Time:2024-02-28   Author:As Beam   Browse:

Circuit breakers typically have four tripping characteristics: A, B, C, and D.


Type A circuit breakers: Trip at 2 times the rated current, rarely used, generally for semiconductor protection (usually a fuse is used instead).

Type B circuit breakers: Trip at 2-3 times the rated current, generally used for purely resistive loads and low-voltage lighting circuits, often used in home distribution boxes to protect household appliances and personal safety, currently less used.

Type C circuit breakers:Trip at 5-10 times the rated current, need to trip within 0.1 seconds, circuit breakers with this characteristic are most commonly used to protect distribution lines and lighting circuits with larger current connections.

Type D circuit breakers: Trip at 10-20 times the rated current, mainly used in environments with momentarily high currents, less commonly used in general households.

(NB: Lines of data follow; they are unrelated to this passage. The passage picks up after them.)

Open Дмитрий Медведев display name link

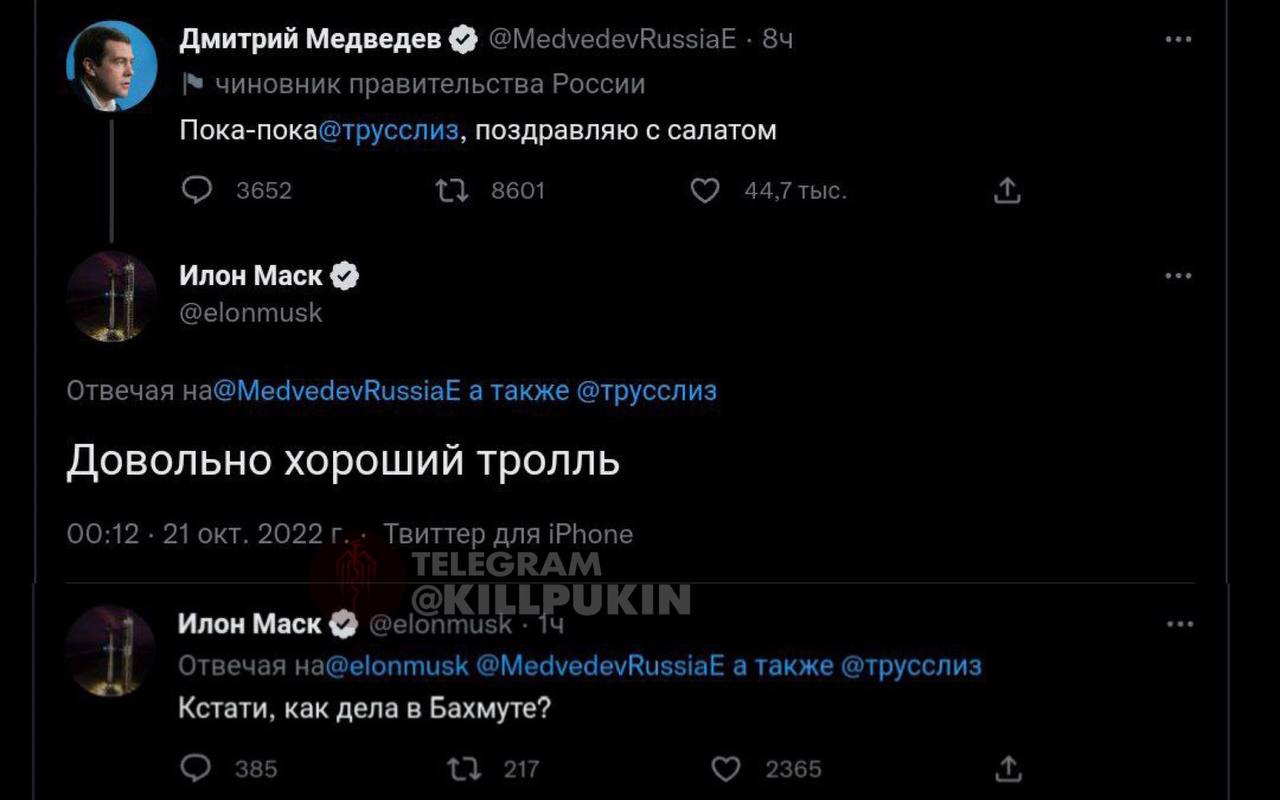(x=310, y=39)
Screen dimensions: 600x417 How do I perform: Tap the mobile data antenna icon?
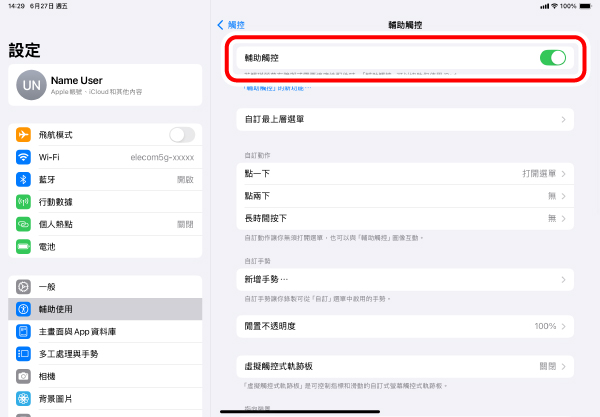pyautogui.click(x=23, y=201)
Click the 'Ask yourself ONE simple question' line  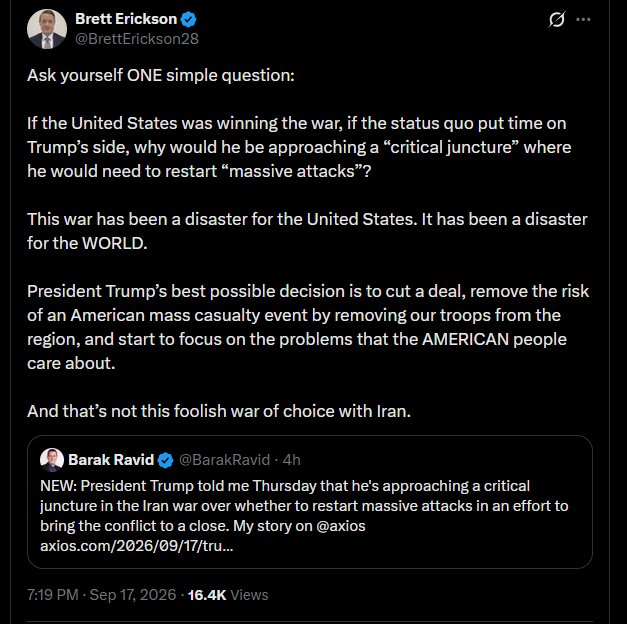point(161,75)
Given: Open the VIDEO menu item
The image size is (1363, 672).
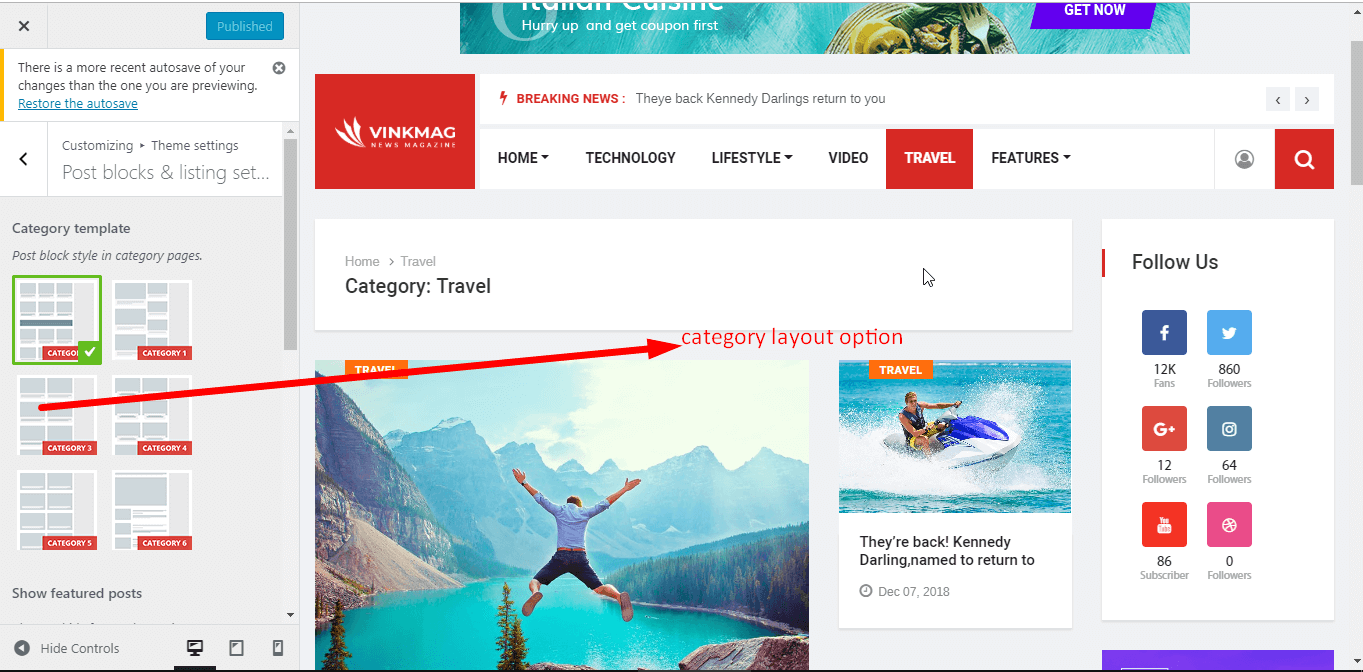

Suitable for systems with large inductive loads and high inrush currents, often used to protect equipment with high inrush currents.

Miniature Circuit Breaker Type: B, C, D,  K, Z.png


Multiple current resistance refers to the resistance to inrush currents. The switch does not trip within a certain time. Its characteristic is to avoid inrush currents. Low-voltage circuit breaker tripping types include overcurrent tripping, undervoltage tripping, and parallel tripping, etc. Overcurrent releases can be divided into overload releases and short-circuit current releases, with long delay, short delay, and instantaneous characteristics. Overcurrent releases are the most commonly used.


The set value of the overcurrent release action current can be fixed or adjustable, usually adjusted by rotating or adjusting a rod. There are two types of electromagnetic overcurrent releases: fixed and adjustable. Electronic overcurrent releases are usually adjustable.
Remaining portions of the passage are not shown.